Il y a dans Timpi Tampa quelque chose d’une révolution douce. Une bombe artisanale tressée de wax et de tendresse, une claque qui caresse avant de cogner. Sous ses airs de comédie dramatique colorée, le premier long-métrage d’Adama Bineta Sow pose une question qui ronge l’épiderme de tout un continent : qu’a-t-on fait de notre beauté ?

Bienvenue à Dakar, où Khalilou, un jeune homme de 20 ans, vit seul avec sa mère. Elle est malade. Elle a voulu ressembler aux femmes des panneaux publicitaires. À force de crèmes éclaircissantes, elle s’est empoisonnée. Pour lui rendre justice, Khalilou décide de se travestir en femme, « Leila », et de participer à un concours de beauté universitaire pour dénoncer, de l’intérieur, l’absurdité d’un système qui valorise la peau claire comme une médaille coloniale.

Mais ici, pas de pathos. Adama Bineta Sow préfère la satire tendre à la colère froide. Elle peint une fresque de femmes, vibrantes, entières, puissantes, et met en scène un Sénégal jeune, libre et lucide, qui n’a pas besoin qu’on lui fasse la leçon pour comprendre que la révolution commence par le miroir.

Un film qui se tient droit dans sa langue

TIMPI TAMPA : Le film coup de poing qui fait danser les vérités et vaciller les masques

Projeté pour la première fois au FESPACO 2025 dans la section Perspectives, Timpi Tampa a reçu une mention spéciale du jury. Et pour cause : tout y est local, ancré, assumé.
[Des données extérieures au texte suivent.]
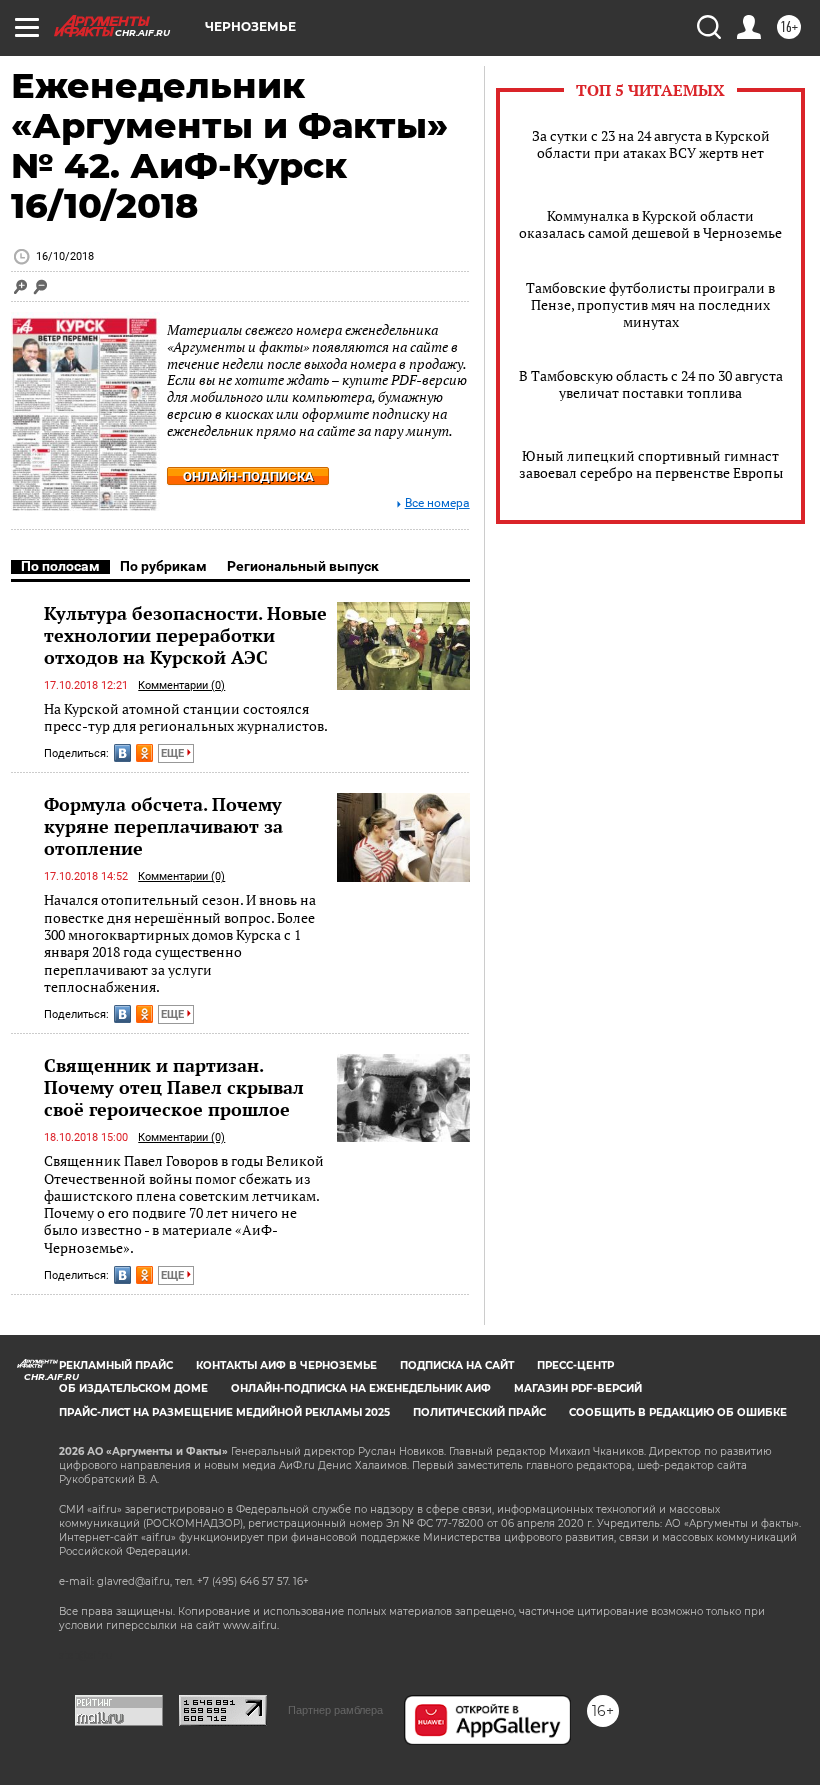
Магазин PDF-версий (578, 1388)
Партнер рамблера (335, 1710)
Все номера (437, 503)
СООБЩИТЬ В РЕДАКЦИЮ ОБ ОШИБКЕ (678, 1412)
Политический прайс (479, 1412)
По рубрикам (163, 566)
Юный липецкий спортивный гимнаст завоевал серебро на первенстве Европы (651, 464)
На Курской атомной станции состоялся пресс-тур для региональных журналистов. (186, 717)
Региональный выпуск (303, 566)
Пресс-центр (575, 1365)
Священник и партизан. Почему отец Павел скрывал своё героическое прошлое (174, 1087)
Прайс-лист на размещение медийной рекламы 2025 (224, 1412)
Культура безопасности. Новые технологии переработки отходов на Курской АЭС (185, 635)
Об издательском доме (133, 1388)
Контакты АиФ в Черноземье (286, 1365)
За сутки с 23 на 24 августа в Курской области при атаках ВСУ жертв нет (651, 144)
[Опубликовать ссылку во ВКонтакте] (122, 753)
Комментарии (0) (181, 685)
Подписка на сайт (457, 1365)
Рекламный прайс (116, 1365)
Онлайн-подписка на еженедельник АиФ (361, 1388)
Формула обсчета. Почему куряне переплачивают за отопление (163, 826)
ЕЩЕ (174, 753)
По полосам (60, 566)
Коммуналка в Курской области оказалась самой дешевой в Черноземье (650, 224)
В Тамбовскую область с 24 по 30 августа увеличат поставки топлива (651, 384)
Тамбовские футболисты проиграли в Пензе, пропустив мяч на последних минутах (650, 304)
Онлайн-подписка (248, 476)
Le film est tourné à Dakar, en wolof, avec un casting 100 % sénégalais. Il s’inscrit dans une démarche esthétique de réappropriation : celle de raconter l’Afrique depuis elle-même, sans filtre ni exotisme.

Ce n’est pas seulement un choix artistique, c’est un acte politique. En refusant l’universalité au rabais d’un regard occidental, Adama Bineta Sow offre un espace de parole à cette jeunesse qui parle sa langue, ses doutes, ses rêves, ses contradictions.
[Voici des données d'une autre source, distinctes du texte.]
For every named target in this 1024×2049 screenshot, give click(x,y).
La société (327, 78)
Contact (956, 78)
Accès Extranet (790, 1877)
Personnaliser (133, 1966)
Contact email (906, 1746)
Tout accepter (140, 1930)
Une comédie dramatique qui dit tout haut ce que beaucoup taisent tout bas

TIMPI TAMPA : Le film coup de poing qui fait danser les vérités et vaciller les masques

La réussite de Timpi Tampa tient à cet équilibre rare : faire rire pour mieux déranger. Le film met en scène deux clans opposés dans l’univers du concours de beauté : les « Belles et Éclatantes », adeptes du teint clair et des standards occidentaux, et les « Belles, Naturelles et Rebelles », qui célèbrent leur peau noire, leur afro, leurs formes, leurs cicatrices aussi.

La force du film réside dans la complexité de ses personnages. Il n’y a pas de manichéisme. Fatima (Yacine Sow Dumon), l’une des « éclatantes », est autant victime que complice du système. Maty (Fatoumata Aidara Sarr), quant à elle, se révèle mentor bienveillante et stratège avisée. Aminata (Sanou Samb) lutte contre ses insécurités, son poids, son absence de confiance. Maimouna (Diaratou Mbow), rebelle solaire, devient catalyseur de prises de conscience.

Et Khalilou ? Il est bouleversant. Pape Aly Diop livre une performance d’une sincérité désarmante. Son corps devient un lieu d’enquête : sur l’identité, le genre, la beauté, l’amour filial. Il apprend à être une femme et, ce faisant, devient un homme.

Une esthétique de la subversion par le glamour

TIMPI TAMPA : Le film coup de poing qui fait danser les vérités et vaciller les masques

Derrière la caméra, tout respire la rigueur et la passion. Trois ans d’écriture, deux mois de préparation, sept semaines de tournage, 94 séquences, 40 décors, 70 techniciens, plus de 860 figurants… Timpi Tampa est une œuvre de feu, portée par une équipe qui croit à la puissance du cinéma africain.

La direction artistique flirte avec le clip, la publicité, le théâtre de rue. Les scènes de défilé sont chorégraphiées comme des révolutions pop. La musique pulse comme un cœur qui bat trop vite. Les couleurs hurlent : regarde-moi. Et dans les regards, on lit autre chose qu’un scénario : une urgence, une blessure, une fierté retrouvée.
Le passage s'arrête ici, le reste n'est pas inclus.